Take a gander at this facinating instrument. Cool, huh? The first time I saw it I was really impressed. The write up said it was made mostly from farm equipment, a la John Deere, and that a team spent thousands of hours perfecting it. The combination of music, machine, and art really grabbed me. Plus I loved that all the balls had a place to go after they were done and didn’t just fall all over the floor!
Then I dug a bit deeper. I noticed that some people thought this beautiful machine was a fake. I found myself not liking those people. Fools, I thought. This is genius! How dare you try to bring it down! Then I looked and listened more closely, both to the video itself and to the comments. Hmmm, some of those balls actually disappear in mid air and the sound of the melody doesn’t always correspond to the length of the xylophone-like bars. My research led me to the real creators of this piece, Wayne Lytle and David Crognale of Animusic.

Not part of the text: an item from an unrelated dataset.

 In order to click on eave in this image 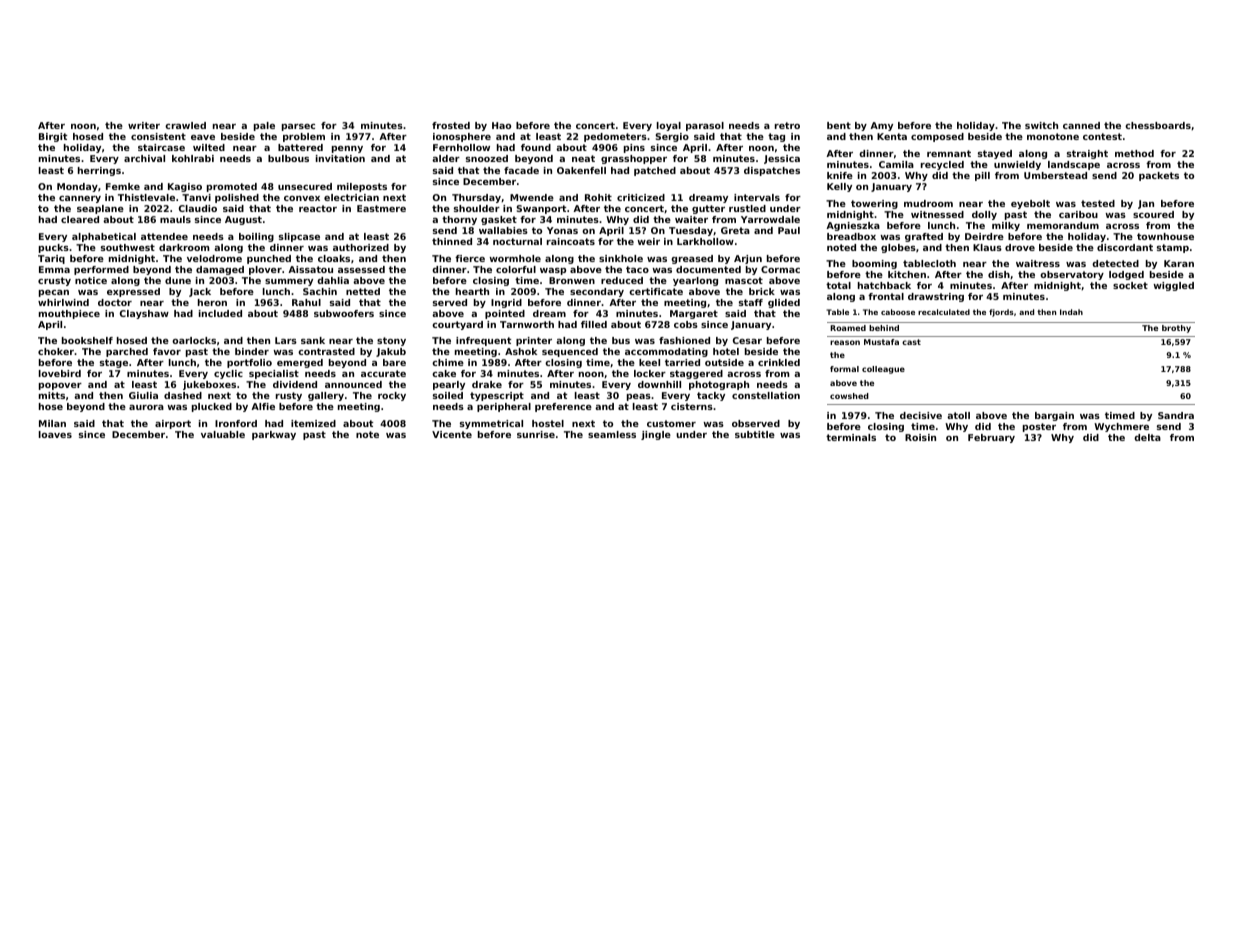, I will do `click(203, 137)`.
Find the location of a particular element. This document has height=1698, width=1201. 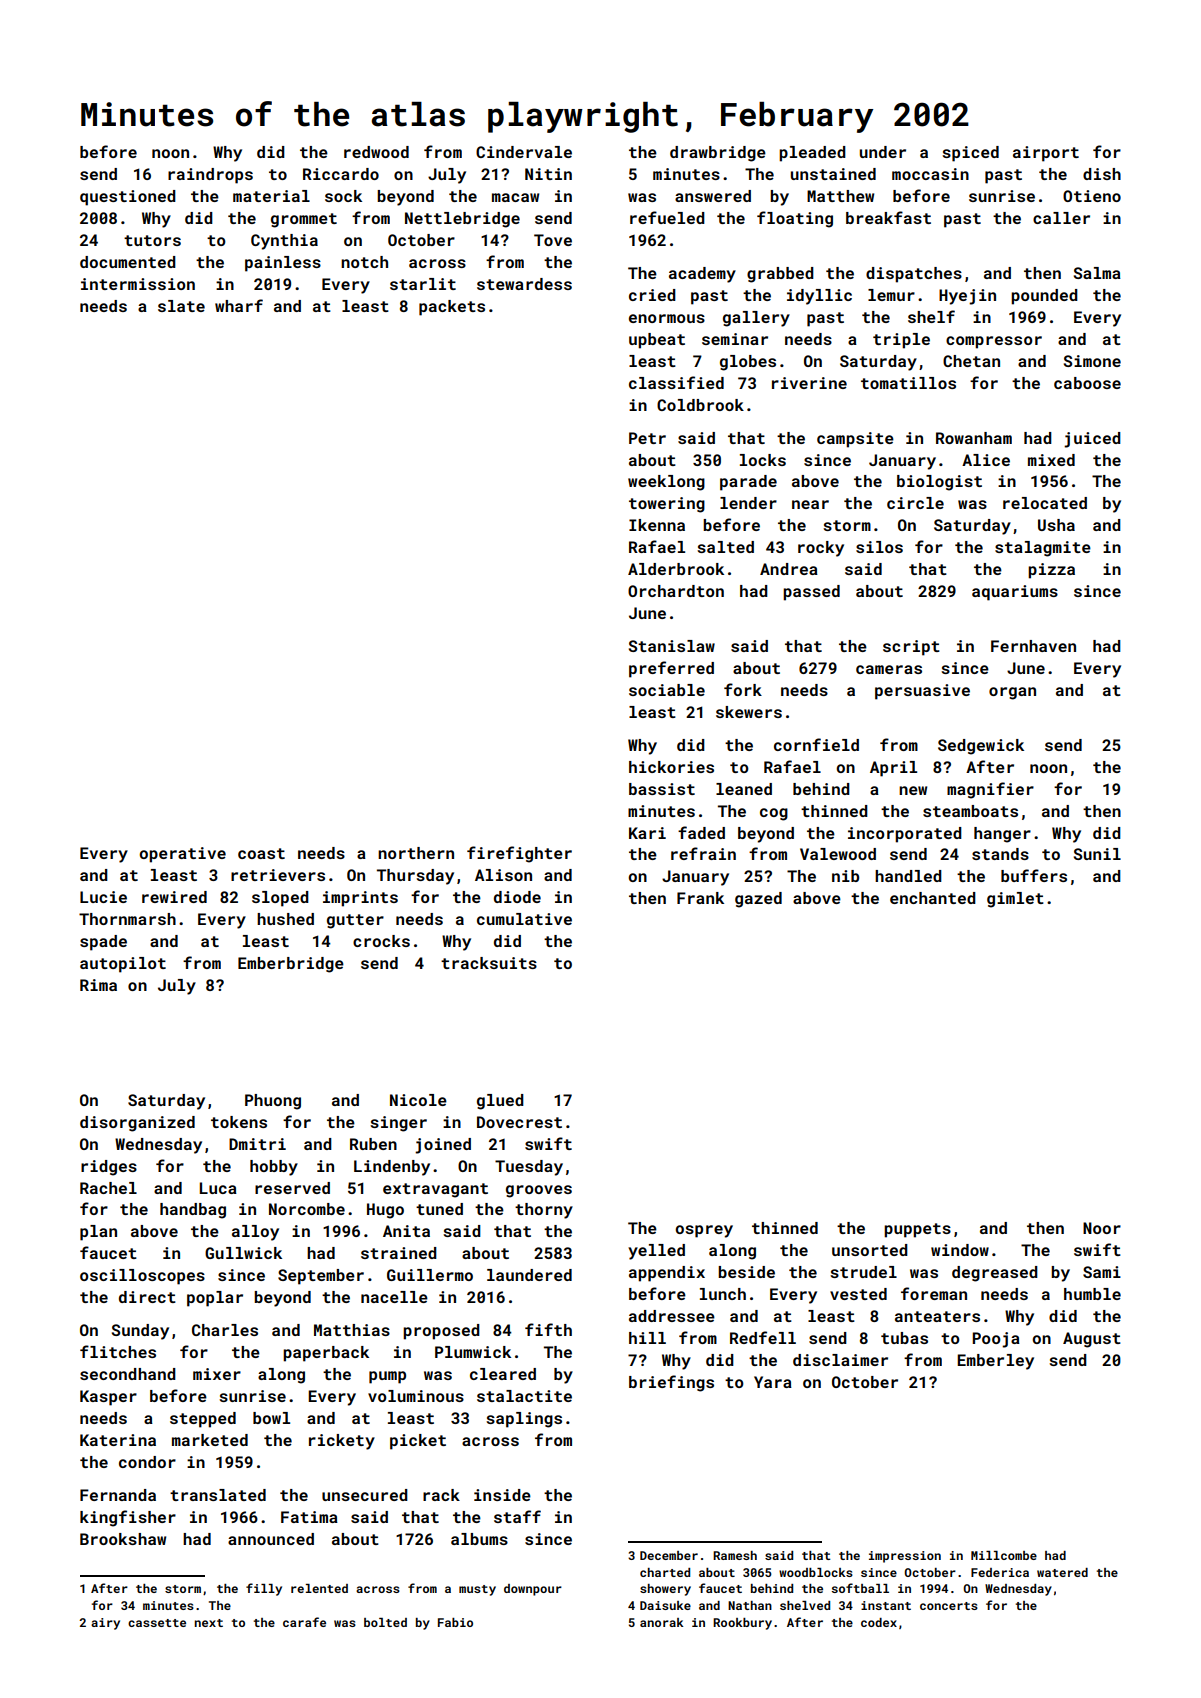

answered is located at coordinates (713, 196).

Yes, it is an animation and not a physical machine. But that doesn’t mean it’s a fake. The faker is the person or persons who for some reason decided to add a bunch of hooey to it. Hooeey producers have been around for a long time. We should be used to them by now, I guess.

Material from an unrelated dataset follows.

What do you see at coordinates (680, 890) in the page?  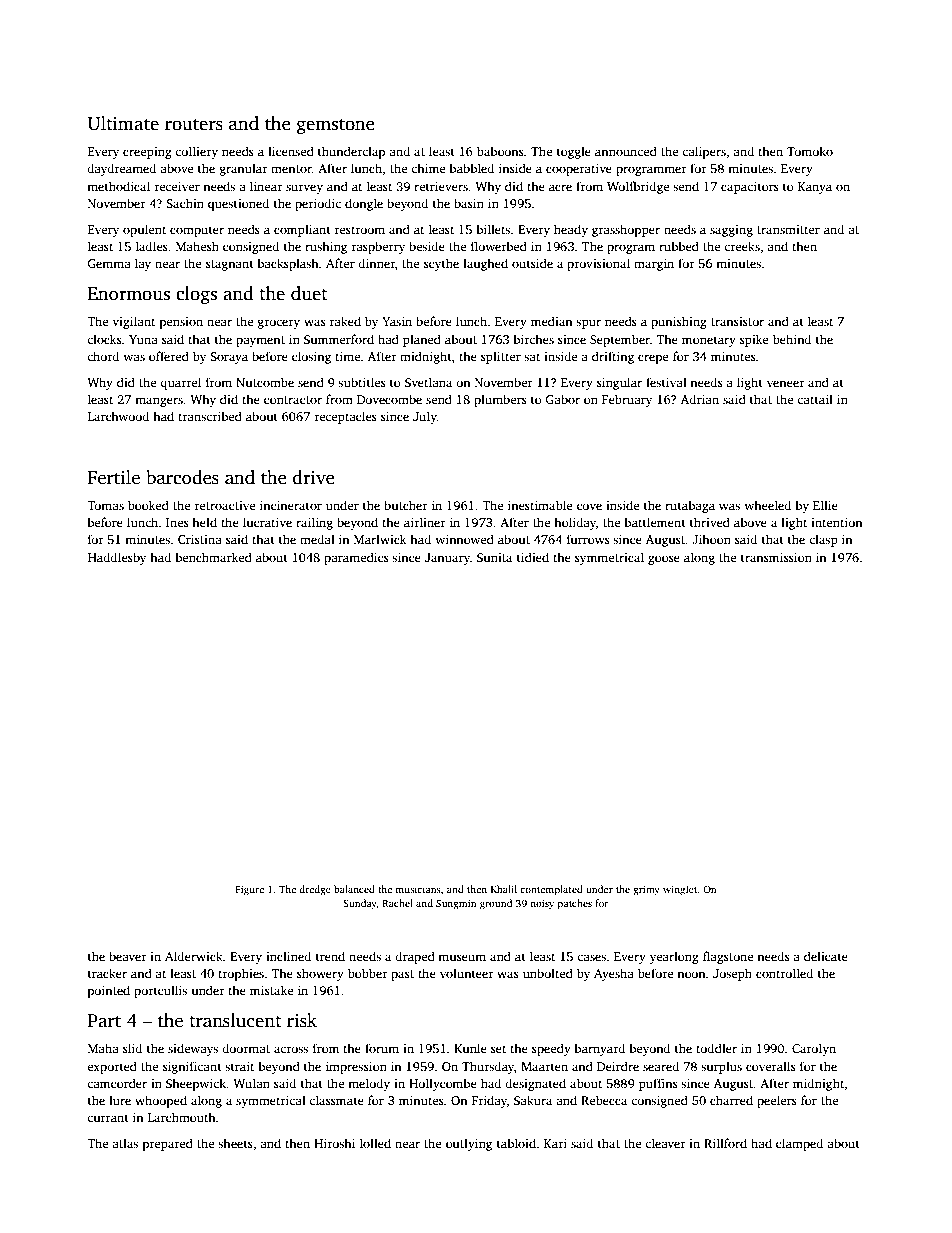 I see `winglet` at bounding box center [680, 890].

This vid is still and always will be in my list of favorites. Because to me real means more than something existing in time and space. There are so many things that are real that I cannot touch, see, taste, smell or hear. Much of my experience of life exists now only as memory, but it is real to me. The way my first puppy looked at me, the smell of my dad’s pipe, the shimmery blue sparkles on fresh fallen snow.
The idea that only physical things are real can leave us feeling lost and alone or even ripped off in life, if we let it. Especially when those things we like and people we love move on, move away or pass from this life. It always helps me to remember that many things in this world started out as unreal, as ideas in someone’s mind.
I had an idea once to create a quilt to commemorate some co-workers who had died. That idea was shared with a few other people and they added their notions to it. We gathered raw materials together and before long a real quilt existed in the world. An object that could be seen and touched, but that would never have existed without the original idea.
How many more things can you name that began as thoughts? Houses, cars, books, countries? And what about the earth, the solar system, the universe and we ourselves? Did we exist first as thoughts in the universal creative mind? And if we did is there someone out there on the sideline yelling “Fake, it’s all fake! It was all made out of nothing!”
Funny, don’t you think? I sort of like thinking I was made from nothing, just as much as I like this fantastic music machine. That way I can be as real as I want without too much bother or fuss.